Figure 2: Socioecological model according to Substance Abuse and Mental Health Services Administration (2021)

Risk factors for youth cannabis use

Several factors contribute to cannabis use among young people. Some young individuals may use it to alleviate or decrease boredom, improve sleep quality, or enhance social interactions. (12)

Additionally, media coverage on cannabis decriminalization and its medical applications has contributed to a growing societal acceptance and the mistaken belief that its use is risk-free. (5), (10), (23)

Risk factors for cannabis use are often categorized into various domains, such as individual traits (e.g., impulsivity, poor self-regulation), family dynamics (e.g., low parental education, lack of supervision), and social influences (e.g., peer use and screen time). (2), (16), (24)

Is there a consensus among researchers/clinicians on which risk factors are critical?

Researchers generally agree on the broad categories of risk factors for cannabis use. A comprehensive review of 81 studies through the lens of the socioecological model, each with an average sample size of 10,191 students, highlighted that most school-based research focuses on individual and societal factors influencing cannabis use in youth. (2), (22) However, more complex, multilevel influences often go unexamined, indicating a need for future research to explore these areas. This review also pointed out the importance of gender-specific analysis, as existing studies showed mixed results regarding gender differences in cannabis use.
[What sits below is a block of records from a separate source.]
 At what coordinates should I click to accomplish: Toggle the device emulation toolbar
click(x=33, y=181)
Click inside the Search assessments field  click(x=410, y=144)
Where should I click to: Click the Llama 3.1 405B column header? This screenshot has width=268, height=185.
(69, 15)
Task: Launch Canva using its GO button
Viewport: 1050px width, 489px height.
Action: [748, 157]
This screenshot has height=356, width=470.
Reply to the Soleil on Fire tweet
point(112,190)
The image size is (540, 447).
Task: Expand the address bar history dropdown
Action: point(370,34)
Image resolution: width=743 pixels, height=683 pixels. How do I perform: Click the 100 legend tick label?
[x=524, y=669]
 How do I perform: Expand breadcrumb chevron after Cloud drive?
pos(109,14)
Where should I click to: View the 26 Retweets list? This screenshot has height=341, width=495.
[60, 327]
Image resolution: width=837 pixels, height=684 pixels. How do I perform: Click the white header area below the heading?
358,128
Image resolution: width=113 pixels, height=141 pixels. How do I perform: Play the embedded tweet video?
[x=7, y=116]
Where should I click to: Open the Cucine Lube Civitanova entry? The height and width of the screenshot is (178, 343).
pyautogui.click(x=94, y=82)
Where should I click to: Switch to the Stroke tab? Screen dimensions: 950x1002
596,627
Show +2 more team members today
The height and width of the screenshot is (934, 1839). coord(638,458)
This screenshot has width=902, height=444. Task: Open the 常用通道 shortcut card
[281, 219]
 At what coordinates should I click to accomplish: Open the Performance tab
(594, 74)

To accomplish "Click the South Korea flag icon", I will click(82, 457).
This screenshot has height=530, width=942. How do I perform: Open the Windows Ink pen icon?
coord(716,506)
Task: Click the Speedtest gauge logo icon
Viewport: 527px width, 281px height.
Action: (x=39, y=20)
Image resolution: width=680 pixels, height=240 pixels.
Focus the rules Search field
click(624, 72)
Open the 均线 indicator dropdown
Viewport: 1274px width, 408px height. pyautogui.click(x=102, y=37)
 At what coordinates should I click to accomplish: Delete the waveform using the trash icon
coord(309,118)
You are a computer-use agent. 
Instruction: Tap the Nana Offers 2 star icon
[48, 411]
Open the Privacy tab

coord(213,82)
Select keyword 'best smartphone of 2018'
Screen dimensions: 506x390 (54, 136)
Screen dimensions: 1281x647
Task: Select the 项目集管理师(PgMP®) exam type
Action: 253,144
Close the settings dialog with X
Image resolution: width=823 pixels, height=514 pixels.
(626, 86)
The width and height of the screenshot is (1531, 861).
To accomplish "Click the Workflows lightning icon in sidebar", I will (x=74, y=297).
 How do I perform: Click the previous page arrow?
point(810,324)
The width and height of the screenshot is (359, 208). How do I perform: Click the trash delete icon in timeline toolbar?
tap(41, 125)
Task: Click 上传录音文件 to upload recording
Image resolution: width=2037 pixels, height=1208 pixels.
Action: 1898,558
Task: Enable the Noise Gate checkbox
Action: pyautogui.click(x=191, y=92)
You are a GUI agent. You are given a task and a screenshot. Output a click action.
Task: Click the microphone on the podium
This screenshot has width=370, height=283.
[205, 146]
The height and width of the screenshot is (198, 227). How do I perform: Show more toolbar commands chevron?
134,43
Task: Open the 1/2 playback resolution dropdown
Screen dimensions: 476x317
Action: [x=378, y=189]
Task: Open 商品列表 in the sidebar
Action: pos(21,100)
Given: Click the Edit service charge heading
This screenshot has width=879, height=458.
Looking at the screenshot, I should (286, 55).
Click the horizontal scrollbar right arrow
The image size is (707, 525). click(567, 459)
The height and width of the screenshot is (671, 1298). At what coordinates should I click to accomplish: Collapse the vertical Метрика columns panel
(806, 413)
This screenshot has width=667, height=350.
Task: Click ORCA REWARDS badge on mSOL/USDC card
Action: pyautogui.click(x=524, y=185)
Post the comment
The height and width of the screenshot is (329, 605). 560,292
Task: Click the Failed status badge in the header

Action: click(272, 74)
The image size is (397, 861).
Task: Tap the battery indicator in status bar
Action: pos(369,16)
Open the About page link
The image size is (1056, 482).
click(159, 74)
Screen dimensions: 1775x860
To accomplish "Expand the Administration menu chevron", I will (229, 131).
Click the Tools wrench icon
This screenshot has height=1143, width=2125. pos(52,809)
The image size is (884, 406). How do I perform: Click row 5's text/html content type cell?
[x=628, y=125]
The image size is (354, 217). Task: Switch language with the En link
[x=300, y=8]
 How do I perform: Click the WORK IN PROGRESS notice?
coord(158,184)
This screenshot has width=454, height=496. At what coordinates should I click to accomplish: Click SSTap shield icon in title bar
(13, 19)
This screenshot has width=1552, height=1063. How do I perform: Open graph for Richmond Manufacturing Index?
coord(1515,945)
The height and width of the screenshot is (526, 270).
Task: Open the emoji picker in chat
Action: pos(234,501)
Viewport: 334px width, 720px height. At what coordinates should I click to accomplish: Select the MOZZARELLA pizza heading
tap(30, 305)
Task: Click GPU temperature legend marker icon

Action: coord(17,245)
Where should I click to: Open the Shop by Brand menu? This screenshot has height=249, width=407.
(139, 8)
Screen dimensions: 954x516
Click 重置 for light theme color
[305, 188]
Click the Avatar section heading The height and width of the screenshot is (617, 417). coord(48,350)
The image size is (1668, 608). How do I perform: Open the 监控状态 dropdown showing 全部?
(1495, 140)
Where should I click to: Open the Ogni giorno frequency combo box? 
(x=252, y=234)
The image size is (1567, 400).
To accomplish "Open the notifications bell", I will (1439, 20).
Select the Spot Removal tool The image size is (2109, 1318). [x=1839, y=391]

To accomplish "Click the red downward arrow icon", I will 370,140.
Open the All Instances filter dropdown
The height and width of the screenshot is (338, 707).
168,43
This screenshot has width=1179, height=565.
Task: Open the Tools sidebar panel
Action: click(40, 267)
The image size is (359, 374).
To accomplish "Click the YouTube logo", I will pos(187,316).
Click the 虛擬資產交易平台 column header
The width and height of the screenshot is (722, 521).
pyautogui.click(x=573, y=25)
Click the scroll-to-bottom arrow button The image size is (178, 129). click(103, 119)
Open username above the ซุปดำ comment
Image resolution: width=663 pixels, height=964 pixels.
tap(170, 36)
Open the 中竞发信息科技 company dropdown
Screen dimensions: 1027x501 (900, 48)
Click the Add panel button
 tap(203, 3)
To bridge these research gaps, our team investigated the risk and protective factors for cannabis use among adolescents using cross-sectional secondary data from the Planet Youth survey conducted in 2021. (20) Our sample included over 4,000 adolescents aged between 15-16 years, recruited from both urban and rural areas in Ireland. We defined our outcome of interest as current cannabis use in the past month. By using mixed-effects logistic regressions, we explored associations between cannabis use and various risk and protective factors, which were selected after a robust literature review.

Our findings revealed a current use prevalence of just over 7%, which did not differ between males and females. However, key risk factors included having friends who used cannabis (a ten-fold increased odds of cannabis use), parental ambivalence towards cannabis use (an almost four-fold increased odds), perceiving cannabis as non-harmful (a two-and-a-half-fold increased odds), using other substances (ranging from a two-and-a-half to a three-and-a-half-fold odds) peer pressure (an almost two-fold increased odds), and low parental supervision (11% increased odds). (17)

Therefore, this study identified critical and modifiable factors for youth cannabis use, which are particularly useful for those in health policy development and drug prevention programs. Furthermore, to optimise and operationalise these results and those of previous researchers, a bespoke public health messaging program should be designed to address these known risk factors.

What does all this mean?

Cannabis use among young people is on the rise, with serious implications for their physical and mental health. Understanding the risk factors, ranging from individual circumstances to social and familial environments, can help shape effective prevention strategies informed by robust evidence-based policy. These insights highlighted above by previous and our own recent work underscore the importance of comprehensive, evidence-based approaches to mitigate the growing trend of adolescent cannabis use. Some of the specific risk factors noted above may be subject to influence. For example, accurate information could be provided to adolescents and parents on the real risks of cannabis use, which may, in turn, increase the perception of risk and counter parental ambivalence about use. Similarly, strategies could be developed to improve parental monitoring of teenagers. By addressing these risk factors through targeted interventions and policies, we can better support the wellbeing of young people and reduce the prevalence of cannabis use in this vulnerable demographic.